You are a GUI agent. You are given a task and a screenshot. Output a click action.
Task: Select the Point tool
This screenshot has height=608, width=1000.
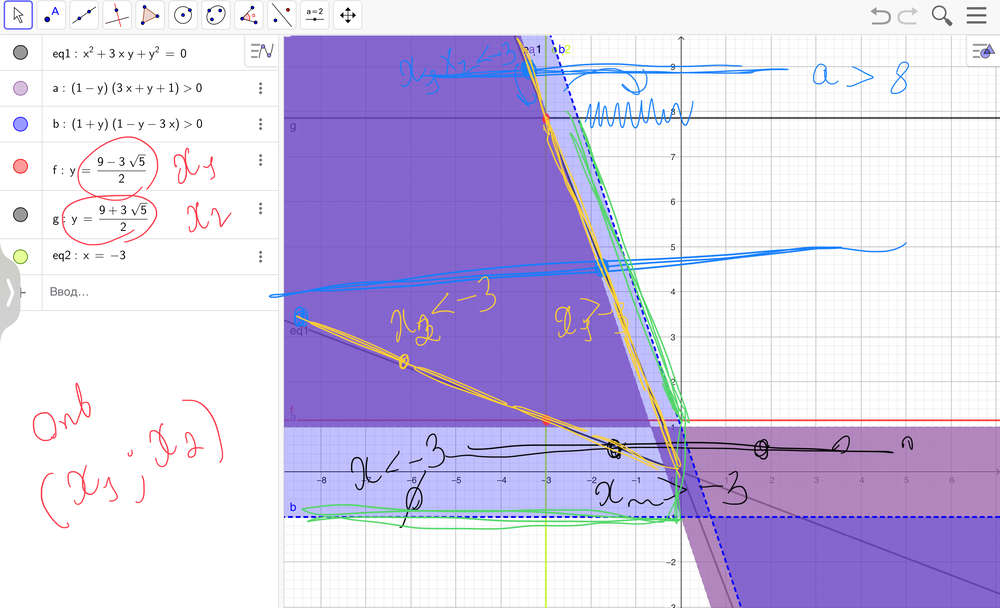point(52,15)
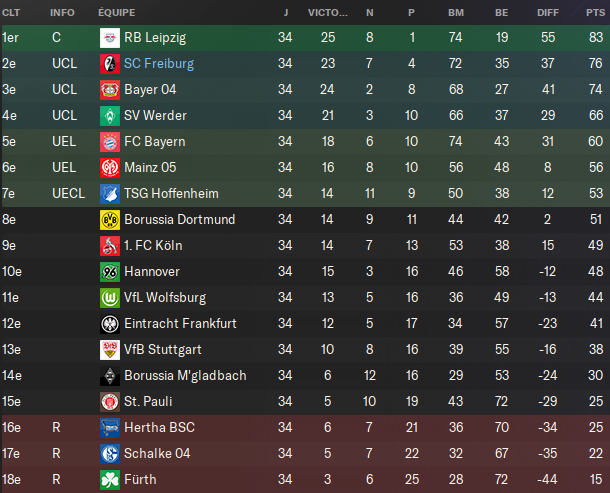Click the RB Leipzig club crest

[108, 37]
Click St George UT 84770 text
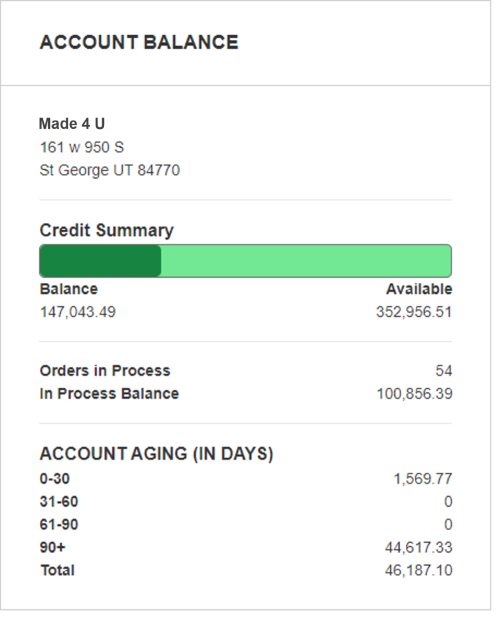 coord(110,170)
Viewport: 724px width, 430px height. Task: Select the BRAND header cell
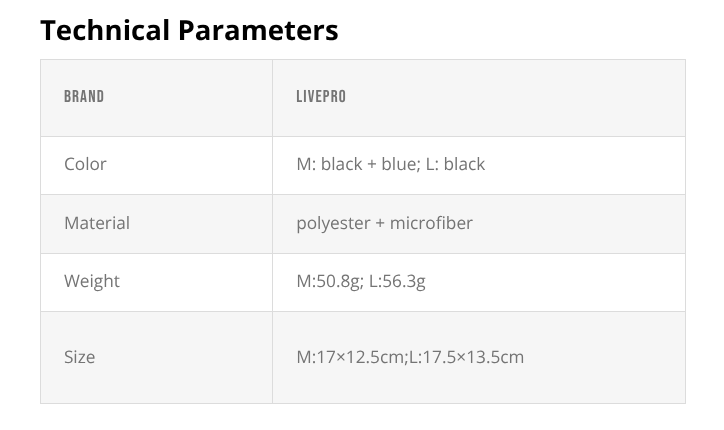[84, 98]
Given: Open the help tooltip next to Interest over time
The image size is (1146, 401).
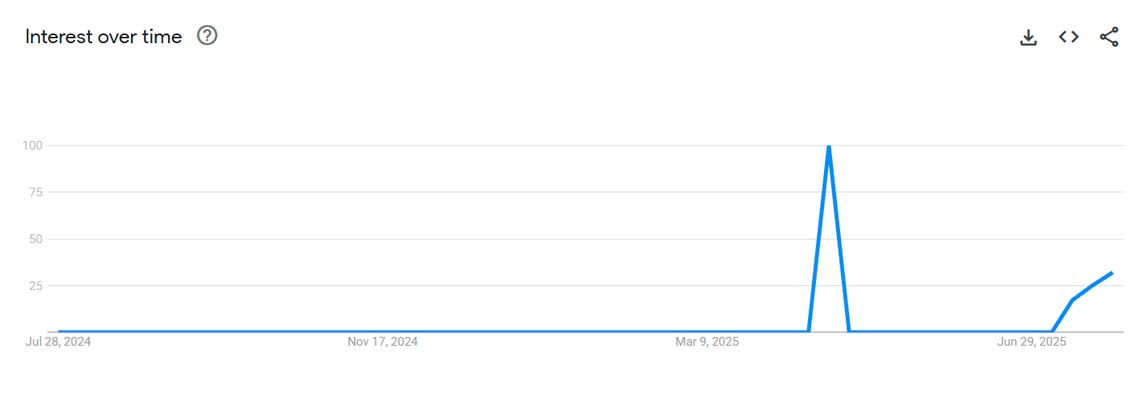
========================================
**PROBLEM TO SOLVE**: Starting with the line that contains "Task: Select the Point tool" and ending with the last line of the data above, transcribe exactly those lines and no others, without pictures.

**SOLUTION FOR THIS PROBLEM**:
Task: Select the Point tool
This screenshot has height=608, width=1000.
point(52,15)
Click the RB Leipzig club crest

[108, 37]
Click St George UT 84770 text
 coord(110,170)
Viewport: 724px width, 430px height. Task: Select the BRAND header cell
[84, 98]
Given: Open the help tooltip next to Interest over time
The image size is (1146, 401).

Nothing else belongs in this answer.